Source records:
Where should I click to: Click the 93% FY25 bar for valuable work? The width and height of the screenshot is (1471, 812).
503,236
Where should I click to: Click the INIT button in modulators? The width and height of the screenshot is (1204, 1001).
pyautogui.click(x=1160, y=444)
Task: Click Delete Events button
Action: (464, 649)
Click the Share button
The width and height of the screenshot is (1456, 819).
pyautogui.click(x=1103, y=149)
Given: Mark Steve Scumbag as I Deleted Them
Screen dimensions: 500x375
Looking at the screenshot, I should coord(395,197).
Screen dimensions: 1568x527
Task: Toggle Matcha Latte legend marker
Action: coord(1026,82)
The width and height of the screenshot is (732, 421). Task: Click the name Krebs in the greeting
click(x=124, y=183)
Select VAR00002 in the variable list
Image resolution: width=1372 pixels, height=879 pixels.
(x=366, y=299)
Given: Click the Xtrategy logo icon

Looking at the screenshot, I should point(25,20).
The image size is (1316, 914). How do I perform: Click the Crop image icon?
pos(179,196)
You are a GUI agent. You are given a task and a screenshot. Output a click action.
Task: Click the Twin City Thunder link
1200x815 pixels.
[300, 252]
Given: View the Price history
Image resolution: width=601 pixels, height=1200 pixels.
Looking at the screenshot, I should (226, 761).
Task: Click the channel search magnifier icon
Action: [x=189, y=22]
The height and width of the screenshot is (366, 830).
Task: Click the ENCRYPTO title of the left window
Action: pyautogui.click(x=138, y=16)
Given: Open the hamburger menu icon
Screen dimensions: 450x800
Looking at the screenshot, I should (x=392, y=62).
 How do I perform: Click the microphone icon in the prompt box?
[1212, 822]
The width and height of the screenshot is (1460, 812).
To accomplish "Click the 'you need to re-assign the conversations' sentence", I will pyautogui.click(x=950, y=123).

* _GOAL OF THE EXERCISE_
Copy the source records above verbatim, line for line.

* _EXPECTED ANSWER_
Where should I click to: Click the 93% FY25 bar for valuable work? The width and height of the screenshot is (1471, 812).
503,236
Where should I click to: Click the INIT button in modulators? The width and height of the screenshot is (1204, 1001).
pyautogui.click(x=1160, y=444)
Task: Click Delete Events button
Action: (464, 649)
Click the Share button
The width and height of the screenshot is (1456, 819).
pyautogui.click(x=1103, y=149)
Given: Mark Steve Scumbag as I Deleted Them
Screen dimensions: 500x375
Looking at the screenshot, I should coord(395,197).
Screen dimensions: 1568x527
Task: Toggle Matcha Latte legend marker
Action: coord(1026,82)
The width and height of the screenshot is (732, 421). Task: Click the name Krebs in the greeting
click(x=124, y=183)
Select VAR00002 in the variable list
Image resolution: width=1372 pixels, height=879 pixels.
(x=366, y=299)
Given: Click the Xtrategy logo icon

Looking at the screenshot, I should point(25,20).
The image size is (1316, 914). How do I perform: Click the Crop image icon?
pos(179,196)
You are a GUI agent. You are given a task and a screenshot. Output a click action.
Task: Click the Twin City Thunder link
1200x815 pixels.
[300, 252]
Given: View the Price history
Image resolution: width=601 pixels, height=1200 pixels.
Looking at the screenshot, I should (226, 761).
Task: Click the channel search magnifier icon
Action: [x=189, y=22]
The height and width of the screenshot is (366, 830).
Task: Click the ENCRYPTO title of the left window
Action: pyautogui.click(x=138, y=16)
Given: Open the hamburger menu icon
Screen dimensions: 450x800
Looking at the screenshot, I should (x=392, y=62).
 How do I perform: Click the microphone icon in the prompt box?
[1212, 822]
The width and height of the screenshot is (1460, 812).
To accomplish "Click the 'you need to re-assign the conversations' sentence", I will pyautogui.click(x=950, y=123).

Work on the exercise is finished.